In the Bear strategy I use a slightly different measure, which is that the magnitude of the space between 2 of the EMAs is over a certain level, and in conjunction with other SMA signals.
Re revisiting tITMB – it works, and bear markets are few and far between so I prefer to concentrate on bull strategies which is what I am working on now.
Hope this helps.
h
Heather,
I’ve also found that many market “gurus” tend to cherry-pick the timeframes where their particular strategy outperforms. So, I truly appreciate how you’ve displayed the entire history of your trades in Appendix 1 and Appendix 2 of the Bear Market Strategy book.
In my own backtests using TradingView, I’ve found the 50/200 SMA is the only strategy that beats buy-and-hold. However, my analysis didn’t account for the leverage used in ITM and is based only on buying and selling SPY.

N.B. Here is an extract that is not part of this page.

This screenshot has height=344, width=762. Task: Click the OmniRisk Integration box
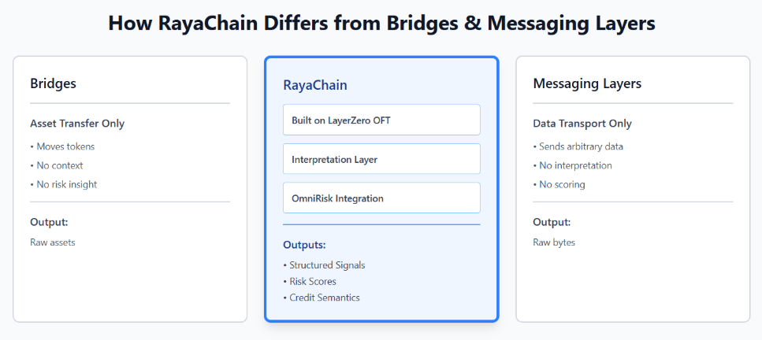click(381, 198)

What are your thoughts about the traditional 50/200 SMA? I know that the main weakness is volatility/drawdowns and that the signal completely missed the Covid crash.
In my view, the trade-off is higher volatility but fewer buy/sell signals, reducing whipsawing.
Hi Ankur – just signing off for the day – will run it through my models tomorrow!
h
Hi Ankur
I ran it through the model, and it definitely beat the market. Here i’ve put the results at the bottom of the comments (you cant put an image in a comment, unfortunately)
You can see that there are significantly less trades, a higher percentage of winning trades, but the ratio of $win to $loss not so good.
AS you point out, that is without leverage so if that was added at double leverage then in the ITM method wins by a lot.